Skydweller se valdrá de los conocimientos y experiencia de Solar Impulse, que cuenta con 15 años de investigación y desarrollo en vuelos solares, para desarrollar, probar e industrializar vehículos comerciales de vuelo perpetuo no tripulado. Estas tecnologías podrían tener aplicaciones muy prometedoras en muchos campos diferentes, como el control de los recursos naturales, la recopilación de datos, la predicción meteorológica, la vigilancia de las operaciones de emergencia y las telecomunicaciones de alto valor añadido, incluidas Internet y la 5G para zonas remotas.

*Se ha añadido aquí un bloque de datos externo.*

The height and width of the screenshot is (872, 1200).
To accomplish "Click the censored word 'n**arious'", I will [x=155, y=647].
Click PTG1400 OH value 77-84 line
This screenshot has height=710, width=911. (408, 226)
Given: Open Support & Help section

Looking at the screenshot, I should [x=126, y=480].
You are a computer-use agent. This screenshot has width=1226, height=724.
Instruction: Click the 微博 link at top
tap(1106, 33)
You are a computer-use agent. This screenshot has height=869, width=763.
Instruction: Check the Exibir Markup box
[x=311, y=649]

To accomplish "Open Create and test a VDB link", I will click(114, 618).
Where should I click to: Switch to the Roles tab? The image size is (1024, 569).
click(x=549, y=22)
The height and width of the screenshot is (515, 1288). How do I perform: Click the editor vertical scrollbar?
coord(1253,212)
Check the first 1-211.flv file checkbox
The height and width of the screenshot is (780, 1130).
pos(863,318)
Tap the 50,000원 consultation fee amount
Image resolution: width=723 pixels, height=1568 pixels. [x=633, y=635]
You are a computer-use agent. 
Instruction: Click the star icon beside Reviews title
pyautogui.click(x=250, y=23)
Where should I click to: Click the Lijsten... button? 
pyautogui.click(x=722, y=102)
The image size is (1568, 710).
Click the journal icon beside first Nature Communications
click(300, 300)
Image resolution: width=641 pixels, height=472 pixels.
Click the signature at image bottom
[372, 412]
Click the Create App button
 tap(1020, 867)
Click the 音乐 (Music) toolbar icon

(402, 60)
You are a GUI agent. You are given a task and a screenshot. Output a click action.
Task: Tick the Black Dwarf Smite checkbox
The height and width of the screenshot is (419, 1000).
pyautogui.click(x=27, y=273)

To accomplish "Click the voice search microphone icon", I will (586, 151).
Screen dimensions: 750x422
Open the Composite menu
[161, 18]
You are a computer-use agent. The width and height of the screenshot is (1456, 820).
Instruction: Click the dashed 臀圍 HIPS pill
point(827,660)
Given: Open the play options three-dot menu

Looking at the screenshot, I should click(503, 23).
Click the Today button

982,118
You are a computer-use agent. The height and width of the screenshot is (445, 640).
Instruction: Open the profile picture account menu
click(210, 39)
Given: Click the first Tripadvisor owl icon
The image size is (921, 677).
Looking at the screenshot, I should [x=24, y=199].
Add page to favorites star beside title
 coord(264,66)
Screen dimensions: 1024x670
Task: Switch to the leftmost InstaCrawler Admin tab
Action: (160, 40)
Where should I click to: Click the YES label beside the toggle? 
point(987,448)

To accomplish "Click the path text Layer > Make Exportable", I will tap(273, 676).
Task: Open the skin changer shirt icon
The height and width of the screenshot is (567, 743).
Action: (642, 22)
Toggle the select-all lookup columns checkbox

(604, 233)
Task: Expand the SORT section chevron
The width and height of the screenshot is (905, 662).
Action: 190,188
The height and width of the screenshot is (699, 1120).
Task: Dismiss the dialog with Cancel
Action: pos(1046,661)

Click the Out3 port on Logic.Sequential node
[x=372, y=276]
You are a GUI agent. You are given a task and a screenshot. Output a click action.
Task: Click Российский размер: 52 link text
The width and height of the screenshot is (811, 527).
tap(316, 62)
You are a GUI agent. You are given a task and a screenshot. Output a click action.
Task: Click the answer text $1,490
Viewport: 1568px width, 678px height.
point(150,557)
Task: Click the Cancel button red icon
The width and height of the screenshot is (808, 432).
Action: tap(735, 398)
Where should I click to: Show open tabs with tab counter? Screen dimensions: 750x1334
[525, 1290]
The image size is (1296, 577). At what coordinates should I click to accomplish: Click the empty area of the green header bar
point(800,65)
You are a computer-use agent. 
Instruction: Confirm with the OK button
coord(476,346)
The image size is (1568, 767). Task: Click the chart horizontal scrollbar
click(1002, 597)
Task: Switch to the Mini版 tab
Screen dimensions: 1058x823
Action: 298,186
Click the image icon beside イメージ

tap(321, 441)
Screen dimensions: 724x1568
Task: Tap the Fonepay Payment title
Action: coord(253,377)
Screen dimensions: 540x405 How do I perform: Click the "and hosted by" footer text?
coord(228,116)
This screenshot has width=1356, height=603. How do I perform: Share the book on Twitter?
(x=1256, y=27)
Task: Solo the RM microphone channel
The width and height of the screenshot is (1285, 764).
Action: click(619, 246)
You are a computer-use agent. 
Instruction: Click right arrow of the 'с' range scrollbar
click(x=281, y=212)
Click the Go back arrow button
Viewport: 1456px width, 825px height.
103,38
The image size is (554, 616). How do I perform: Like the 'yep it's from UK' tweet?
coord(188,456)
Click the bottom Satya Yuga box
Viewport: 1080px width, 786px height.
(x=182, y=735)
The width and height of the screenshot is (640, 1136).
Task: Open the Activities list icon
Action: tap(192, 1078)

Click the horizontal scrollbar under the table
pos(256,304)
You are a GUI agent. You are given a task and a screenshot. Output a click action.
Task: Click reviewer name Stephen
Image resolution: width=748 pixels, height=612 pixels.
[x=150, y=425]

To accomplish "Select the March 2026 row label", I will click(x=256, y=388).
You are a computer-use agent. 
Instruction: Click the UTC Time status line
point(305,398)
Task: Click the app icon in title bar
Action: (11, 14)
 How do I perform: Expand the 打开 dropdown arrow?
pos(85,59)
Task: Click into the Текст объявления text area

Bertrand Piccard y André Borschberg, cofundadores de Solar Impulse SA y pilotos de Solar Impulse, están convencidos de que este nuevo paso en la vida del avión será la mejor manera de que sirva a un bien mayor.

Skydweller, empresa de capital americano 100%, fue la primera multinacional que inició su actividad en el aeropuerto de Ciudad Real. Las autoridades locales han acogido con entusiasmo el proyecto y planean apoyarlo económicamente como una oportunidad para el desarrollo de la región. Una vez que Skydweller S.L.U. termine sus vuelos de investigación y desarrollo, el avión Solar Impulse se expondrá en un museo permanente para seguir inspirando a las generaciones futuras.